Notes: English truffles: today’s NHoS is ripped from the headlines!

August 5

Posted by sydney on Aug 5th, 2008

Selborne Church by Samuel Hieronymus GrimmSelborne Church by Samuel Hieronymus Grimm, who did the engravings for the first edition of “The Natural History of Selborne”

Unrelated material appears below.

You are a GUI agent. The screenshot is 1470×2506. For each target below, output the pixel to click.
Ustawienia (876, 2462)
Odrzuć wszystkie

  • 1792: August 5, 1792 – The guns at the camp on Bagshot Heath were heard distinctly this evening.
  • 1791: August 5, 1791 – Mrs H. White, & Lucy left us.  Two dobchicks in Combwood pond.  Young martins, & swallows cluster on the tower, & on trees, for the first time.  A pleasing circumstance, mixed with some degree of regret for the decline of summer!
  • 1790: August 5, 1790 – Piled & housed all the cleft wood of eight cords of beech: the proportion of blocks was large.
  • 1789: August 5, 1789 – Mrs Brown brought to bed of a daughter, who makes the number of my nephews & nieces 54.  Forest-fuel brought in. Beechen fuel brought in.  Wood straw-berries are over.
  • 1788: August 5, 1788 – Farmer Spencer’s rick slipped down as it was building.
  • 1781: August 5, 1781 – Small scuds of rain.  No rain to measure since July 14.  On this day a bloody & obstinate engagement happened between Admiral Hyde Parker, & a Dutch fleet off the Dogger-bank.
  • 1780: August 5, 1780 – My pendent pantry, made of deal & fine fly-wire, & suspended in the great wallnut tree, proves an incomparable preservative rfor meat against flesh-flies.  The flesh by hanging in a brisk current of air becomes dry on the surface, & keeps ’til it is tender without tainting.
  • 1776: August 5, 1776 – Mr Grim the artist left me.  Began to gather apricots.  Put out two rows of celeri: thr ground dry & harsh.
  • 1771: August 5, 1771 – Young partridges, strong flyers.  Soft showers.  Swifts.  Pease are hacking.
  • 1770: August 5, 1770 – Hops promise well, & throw out branches at every joint.